Already, the signs are encouraging.

‘Training has been going well the last few weeks. Now that we are set in the boat we are making some good improvements,’ McCarthy notes, without giving away too much.

But again, it’s that certainty that can now act as a building block to a potentially special summer, with the Olympics Games in Tokyo just over 100 days away.

‘It’s even nice to be back in the double,’ the Skibb man says.

‘Before, we’d be going to training and you didn’t know if you’d be in the single or in a double, but now it’s in our boat and we are making this boat better every day. There is a clear objective there and that’s helping training.

‘We have had some good training sessions with the heavyweight double and we’ve been pleased with how they are going.

‘There is huge potential for us to do some good things in the summer but to do that we need to tick a lot of small boxes and get a lot of things right.’

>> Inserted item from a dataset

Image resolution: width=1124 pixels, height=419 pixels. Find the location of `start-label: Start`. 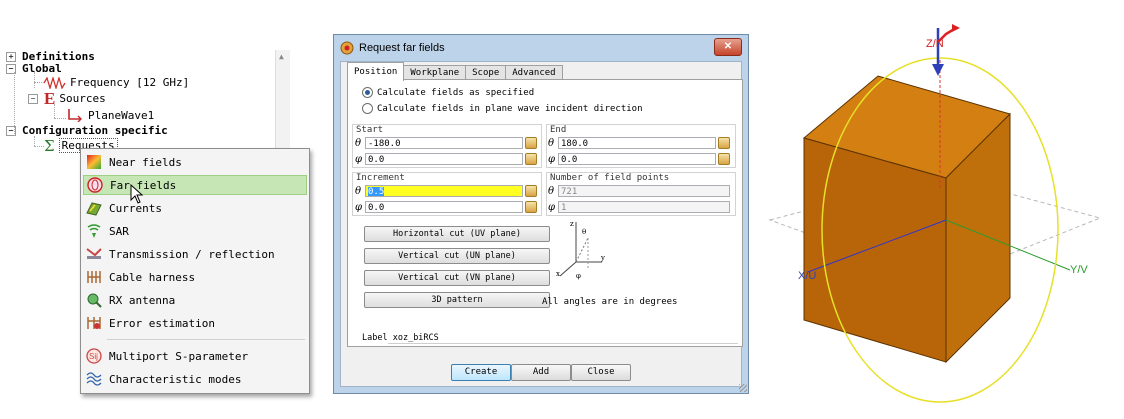

start-label: Start is located at coordinates (370, 130).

McCarthy (24) is taking nothing for granted, though. The final crew selection for the Olympics won’t be made until the summer, but he’s in pole position now and in control of his own destiny. With Gary O’Donovan waiting in the wings, the pressure is on to produce the goods in the Irish double.

‘To avoid any further trials down the line it would be good to solidify the boat with some good performances over the next few regattas so that there won’t be any questions, whereas if the results aren’t great it could lead to a different conversation. We want to put in good performances and solidify our positions,’ explains McCarthy, days out from the European Rowing Championships in Italy.

This will be the first regatta since the 2019 World Rowing Championships in Austria that McCarthy and Paul O’Donovan have raced together in the Irish lightweight men’s double. There, they blew the opposition away to win World gold in just their second regatta together in the boat. Their performance in the final was spectacular as they surged from sixth place after 500 metres to destroy the field. So, the potential for fireworks in the weeks and months is huge.

O’Donovan is the four-time world champion rated, at just 26 years old, as the greatest Irish rower ever, while McCarthy brings an enthusiasm and new dimension to the boat that had been owned by the O’Donovan brothers since 2015. It takes a special rower to break up the Olympic medal winning partnership of Gary and Paul, but step forward Fintan.

When the O’Donovan brothers brought Ireland to a standstill on Friday, August 12th, 2016 as they won the country’s first-ever Olympic rowing medals, Fintan, then 19 years old, watched the final in The Paragon Bar in Skibbereen town. Now, he’s in that same boat that will travel to Tokyo as a real medal prospect. But there are a lot of strokes to pull before then, starting at the Europeans.

‘This will be a regatta to see where we are at this stage of our preparation, and we can build from there then,’ McCarthy explains.

‘We know ourselves how fast we are going compared to how fast we have gone before. It will be good to get a gauge of how fast everyone else is compared to that. We don’t know what other countries are up to because we haven’t raced any of them since 2019.

‘We will see then what we can do over the next few months to get even faster.’

McCarthy and the Rowing Ireland team left these shores on Monday ahead of the Europeans and they won’t be home again until after World Cup II in Lucerne in mid May because they’re staying in Italy for a training camp.

‘We will have the regatta to see where we are at, then a good block of training before the next regatta to make some improvements and that will be our last test before the Olympics,’ McCarthy explains.

‘At this stage you would want to be getting the most out of every day.’

McCarthy knows too that there is a just-in-case trial scheduled for after World Cup II, but if McCarthy and Paul O’Donovan produce the goods there will be no need. The journey starts in Varese this weekend.